- **Page extract**:
DETAILED DESCRIPTION

[0042] Various articles, apparatuses, or processes will be described below to provide an example of an embodiment of each claimed invention. No embodiment described below limits any claimed invention and any claimed invention may cover articles, processes, or apparatuses that differ from those described below. The claimed inventions are not limited to articles, apparatuses, or processes having all of the features of any one article, apparatus, or process described below or to features common to multiple or all of the articles, apparatuses, or processes described below. It is possible that an article, apparatus, or process described below is not an embodiment of any claimed invention. Any invention disclosed in an article, apparatus, or process described herein that is not claimed in this document may be the subject matter of another protective instrument, for example, a continuing patent application, and the applicants, inventors, or owners do not intend to abandon, disclaim, or dedicate to the public any such invention by its disclosure in this document.

[0043] During ejection of an injection molded article from a mold, portions of the article may be forced to demold from mold surfaces through deflection. Some molded articles, such as those with thin-walled or other geometries, may be prone to undesirable deformation resulting from such deflection, particularly if not sufficiently cooled prior to ejection. In some cases, this may result in requiring extended cooling times and/or overly complex and expensive ejection systems to help reduce ejection defects.

[0044] According to some aspects of the present disclosure, ejection-assist features are disclosed that can facilitate ejection of molded articles. For some applications, the ejection-assist features of the present disclosure may help reduce required cooling times, ejection defects, and/or cost relative to some other ejection solutions.

[0045] Referring to FIG. 1A, an example injection molding machine 100 includes a machine base 102 extending lengthwise along a machine axis 104. A pair of platens, including a first platen 106 and a second platen 108, are supported by the machine base 102. The first platen 106 carries a first mold apparatus 110 and the second platen 108 carries a second mold apparatus 112 of a mold. At least one tie bar extends generally between the first and second platens 106, 108 for exerting a clamp load across the platens when stretched. The first platen 106 can translate toward and away from the second platen 108 along the machine axis 104 to close and open the mold. When in the mold-open position (FIG. 1A), the mold apparatuses 110, 112 are spaced axially apart from each other. When in the mold-closed position (FIG. 1B), the mold apparatuses 110, 112 are in contact with each other and form at least one enclosed cavity to be filled with plastic melt (e.g., from an injection unit 114) for forming an injection molded article.

[0046] Referring to FIG. 2, an example injection molded article 116 manufactured by the machine 100 is illustrated. In the example illustrated, the article 116 has a first part 118 and a second part 120 joined to the first part 118. In the example illustrated, the article 116 is in the form of a flip-top lid for a container, with the first part 118 comprising a closure body having a dispensing orifice 122 and the second part 120 comprising a cap engageable with the closure body to seal closed the dispensing orifice 122. In the example illustrated, the first and second parts 118, 120 are joined together by a living hinge 124 formed integrally with the first and second parts 118, 120.

[0047] Referring to FIG. 3, in the example illustrated, the first part 118 of the article 116 comprises an article first portion 126a having internal threading 128 extending helically about an article axis 130. In the example illustrated, the internal threading 128 is configured to cooperate with complementary threading on the container for installing the article 116 thereon.

- **Data listing**:
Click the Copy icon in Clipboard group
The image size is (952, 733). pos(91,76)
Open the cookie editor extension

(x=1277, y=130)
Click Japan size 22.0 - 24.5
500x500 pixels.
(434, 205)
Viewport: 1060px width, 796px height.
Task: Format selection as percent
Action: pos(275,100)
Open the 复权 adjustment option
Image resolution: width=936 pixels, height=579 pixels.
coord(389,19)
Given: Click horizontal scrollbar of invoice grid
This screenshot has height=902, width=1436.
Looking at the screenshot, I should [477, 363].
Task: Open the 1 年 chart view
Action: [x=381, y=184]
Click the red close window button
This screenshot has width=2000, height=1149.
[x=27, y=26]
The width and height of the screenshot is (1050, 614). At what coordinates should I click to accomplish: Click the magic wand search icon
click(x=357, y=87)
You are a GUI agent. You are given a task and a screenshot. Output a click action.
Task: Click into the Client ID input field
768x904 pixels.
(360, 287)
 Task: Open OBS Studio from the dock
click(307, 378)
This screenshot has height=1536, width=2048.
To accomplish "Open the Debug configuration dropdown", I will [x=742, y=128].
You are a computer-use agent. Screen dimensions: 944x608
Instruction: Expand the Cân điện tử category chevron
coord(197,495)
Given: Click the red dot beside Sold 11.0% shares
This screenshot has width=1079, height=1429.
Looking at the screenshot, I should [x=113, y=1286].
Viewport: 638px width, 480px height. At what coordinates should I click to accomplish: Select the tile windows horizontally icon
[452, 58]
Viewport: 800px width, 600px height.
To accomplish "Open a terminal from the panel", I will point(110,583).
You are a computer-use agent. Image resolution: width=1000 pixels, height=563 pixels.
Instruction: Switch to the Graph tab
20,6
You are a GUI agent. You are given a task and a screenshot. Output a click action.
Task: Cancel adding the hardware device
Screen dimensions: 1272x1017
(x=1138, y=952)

- **Your tasks**:
- 1) In the injection molding description, what joins the first and second parts of article 116?
- 2) Write the next passage of the injection molding description, continuing after its final sentence.

- **Task responses**:
- 1) A living hinge 124, formed integrally with both parts, joins them.

- 2)
[0048] In the example illustrated, the first part 118 of the article 116 further comprises an article second portion 126b spaced radially apart from the article first portion 126a and connected to the article first portion 126a by an article third portion 126c (also referred to herein as connection portion 126c). In the example illustrated, the article second portion 126b is spaced radially inwardly apart from the article first portion 126a by the connection portion 126c.

[0049] Referring to FIG. 4, in the example illustrated, the first mold apparatus 110 includes a first mold core 134 extending along a core axis 136 and having a first mold surface 134a for forming the article first portion 126a. In the example illustrated, the first mold surface 134a comprises a thread mold 138 extending helically about the core axis 136 for forming the internal threading 128. In the example illustrated, the first mold core 134 has a second mold surface 134b spaced radially apart from the first mold surface 134a for forming the article second portion 126b, and a third mold surface 134c extending radially between the first and second mold surfaces 134a, 134b for forming the connection portion 126c of the molded article 116. In the example illustrated, the second mold surface 134b is spaced radially inwardly from the first mold surface 134a by the third mold surface 134c.

[0050] In the example illustrated, the article second portion 126b comprises at least one ejection-assist rib 144. Referring to FIG. 3A, in the example illustrated, the ejection-assist rib 144 defines a helical slide surface 146 extending helically about the article axis 130. Referring to FIG. 4, in the example illustrated, the first mold core 134 has at least one rib mold feature 150 (see also FIG. 6) in the second mold surface 134b for forming the at least one ejection-assist rib 144.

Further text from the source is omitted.